**Document extract:**
● ● ● ● ●

The first quarter (Q1) of 2023 has seen the highest volume of films released in UK and Ireland cinemas between January and March since 2014, according to statistics revealed today (May 5) by the British Film Institute (BFI).
However admissions in the period were the lowest since 2014, the year the BFI began quarterly reporting. This excludes the pandemic-impacted year of 2021, in which cinemas were mostly closed.
A total of 234 films were released Q1 2023, including event titles and Ireland-only releases, based on Comscore’s theatrical reporting. This is excluding three Netflix films, which had limited runs and did not report box-office takings to Comscore.
There were 26 million cinema tickets sold in the UK in Q1 – 6% lower than the same period in 2022, 27% less than 2020 and 30% down on 2019.
The total Q1 2023 box-office revenue in the UK only was £207.2m, 2% higher than box-office revenue for Q1 2022, and 21% lower than Q1 in 2019. This figure includes box-office earnings from releases at the end of December the year prior.
In the UK and Ireland, the box-office figure generated only from new releases in the first quarter is £191.1m.

● ● ● ● ●

Dataset entries
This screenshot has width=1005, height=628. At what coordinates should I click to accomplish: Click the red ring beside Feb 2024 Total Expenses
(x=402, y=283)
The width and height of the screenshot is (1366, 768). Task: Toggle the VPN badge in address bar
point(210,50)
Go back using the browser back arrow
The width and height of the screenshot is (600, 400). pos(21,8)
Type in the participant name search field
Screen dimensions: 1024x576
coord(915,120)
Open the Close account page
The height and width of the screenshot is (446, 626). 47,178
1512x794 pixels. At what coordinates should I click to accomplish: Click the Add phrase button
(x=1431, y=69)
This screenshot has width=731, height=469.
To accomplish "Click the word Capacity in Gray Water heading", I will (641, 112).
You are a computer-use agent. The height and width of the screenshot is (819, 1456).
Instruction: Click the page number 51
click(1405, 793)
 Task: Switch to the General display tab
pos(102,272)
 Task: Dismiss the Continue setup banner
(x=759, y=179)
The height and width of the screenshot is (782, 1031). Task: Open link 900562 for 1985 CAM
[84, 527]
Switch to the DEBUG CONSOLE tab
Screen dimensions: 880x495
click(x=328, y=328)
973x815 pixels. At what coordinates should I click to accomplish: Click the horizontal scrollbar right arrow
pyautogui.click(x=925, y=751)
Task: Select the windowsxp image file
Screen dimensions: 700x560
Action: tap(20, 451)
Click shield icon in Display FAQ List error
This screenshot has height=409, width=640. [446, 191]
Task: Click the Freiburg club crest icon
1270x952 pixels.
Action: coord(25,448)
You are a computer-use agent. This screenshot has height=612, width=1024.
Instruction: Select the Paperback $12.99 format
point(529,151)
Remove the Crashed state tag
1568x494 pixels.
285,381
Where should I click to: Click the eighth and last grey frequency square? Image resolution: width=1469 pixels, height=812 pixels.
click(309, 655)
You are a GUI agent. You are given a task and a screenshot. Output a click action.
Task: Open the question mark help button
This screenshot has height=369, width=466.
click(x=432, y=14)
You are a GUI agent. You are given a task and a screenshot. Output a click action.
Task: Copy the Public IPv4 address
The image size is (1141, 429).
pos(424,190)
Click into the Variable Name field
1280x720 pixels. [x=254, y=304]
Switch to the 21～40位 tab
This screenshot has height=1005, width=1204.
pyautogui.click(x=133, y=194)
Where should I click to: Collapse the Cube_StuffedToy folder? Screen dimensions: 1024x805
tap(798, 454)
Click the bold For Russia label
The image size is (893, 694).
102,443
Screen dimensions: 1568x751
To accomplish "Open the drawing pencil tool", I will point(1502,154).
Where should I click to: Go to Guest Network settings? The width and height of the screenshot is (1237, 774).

● ● ● ● ●

**Your objective:** List every percentage figure given in the text on UK and Ireland cinema figures for the first quarter of 2023. The records were taken from a different source than the text.

**Solved problem:** 6%, 27%, 30%, 2%, 21%